In a joint statement signed by Presidents of Nigeria Labour Congress (NLC), Trade Union Congress of Nigeria (TUC), and United Labour Congress of Nigeria (ULC), Ayuba Wabba, Bobboi Kaigama and Joe Ajaero, respectively, the organised labour said the move was to compel the government to conclude all processes and announce a new minimum wage.

The labour unions accused the Federal Government of playing games with the new minimum wage and vowed not to negotiate the figures agreed upon again.

“Let us today remember those who deny us and let us collectively demonstrate our position at next year’s polls,” the statement stated.

The statement further read that the organised labour would organise “a day of national outrage and mourning, which will be used to sensitize Nigerians on our plight and on the issues at stake.

“This shall take place in all states of the federation, including Abuja on Tuesday, October 30, 2018.   A meeting of various organs of the unions will hold as appropriate.

“On Friday, November 2, 2018, a Joint Central Working Committee, CWC, meeting of all the labour centres in Nigeria shall hold to receive reports and make final preparations for our ultimate engagement with the Federal Government on this matter.

“This is the first time in the history of this nation in recent times that such meeting will take place and this goes a long way to show the seriousness with which Nigerian workers and its leadership hold this matter.

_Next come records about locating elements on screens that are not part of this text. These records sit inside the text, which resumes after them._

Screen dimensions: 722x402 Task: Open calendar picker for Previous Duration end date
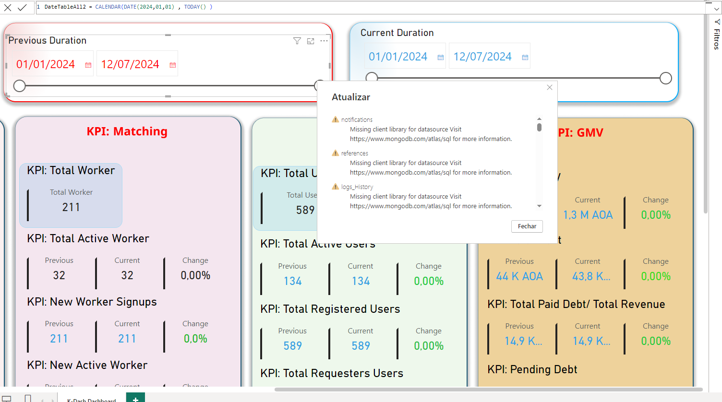173,65
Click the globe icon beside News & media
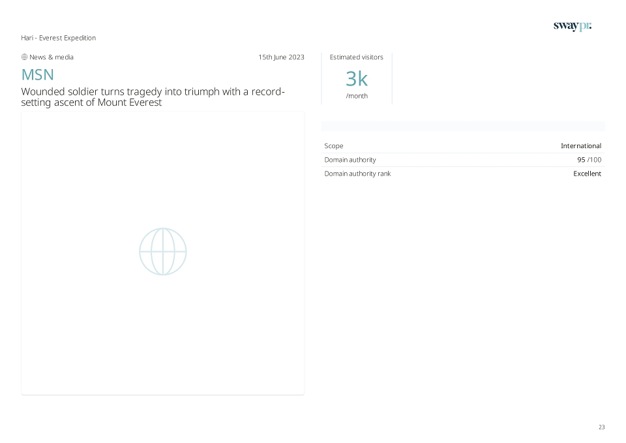Viewport: 626px width, 443px height. tap(24, 57)

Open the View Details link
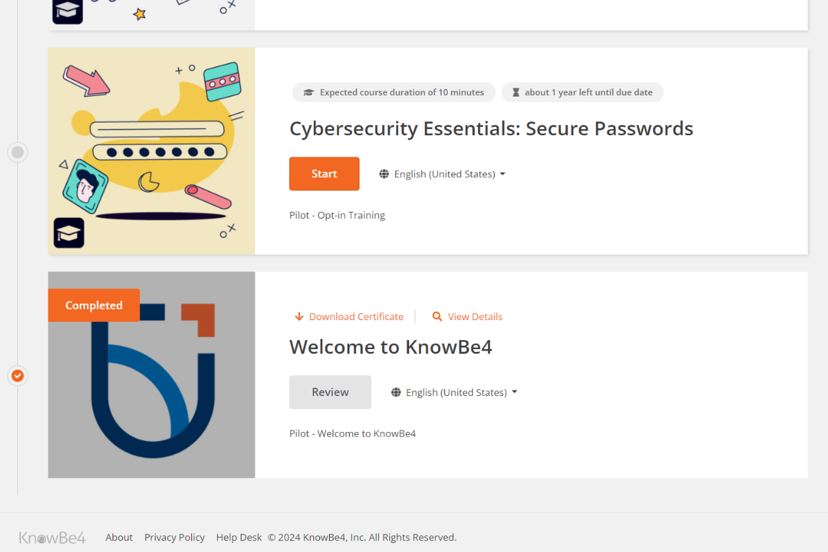tap(475, 317)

“If nothing is responsibly done by the Federal Government to meet our demands, on Monday, November 6, we shall embark on a nationwide strike to compel this government to show more sensitivity to the plight of Nigerians and the suffering that is decimating our people on daily basis.”

Nairametrics had reported that the Federal Government’s new minimum wage suffered a major setback. This was confirmed by the Minister of Labour and Employment, Chris Ngige who had earlier announced when the new minimum wage will commence.

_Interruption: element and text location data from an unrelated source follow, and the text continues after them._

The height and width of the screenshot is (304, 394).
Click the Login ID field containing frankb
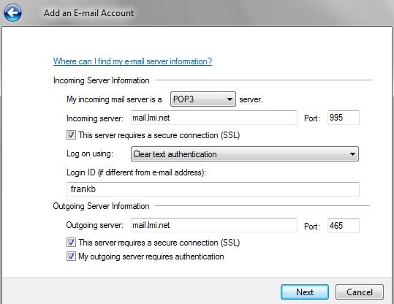click(213, 189)
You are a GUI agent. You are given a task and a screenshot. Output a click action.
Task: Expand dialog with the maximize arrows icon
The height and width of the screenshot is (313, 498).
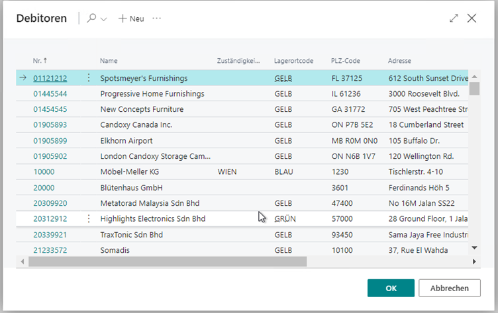tap(454, 19)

During the 40th anniversary of NLC in Abuja, the minister had said that the minimum wage would commence before the end of September 2018, with claims that workers will experience a surge in their wages.

According to Ngige, the new wage structure will not commence anytime soon as earlier announced. He added that the setback was because State Governors are yet to submit their proposal on a new wage system.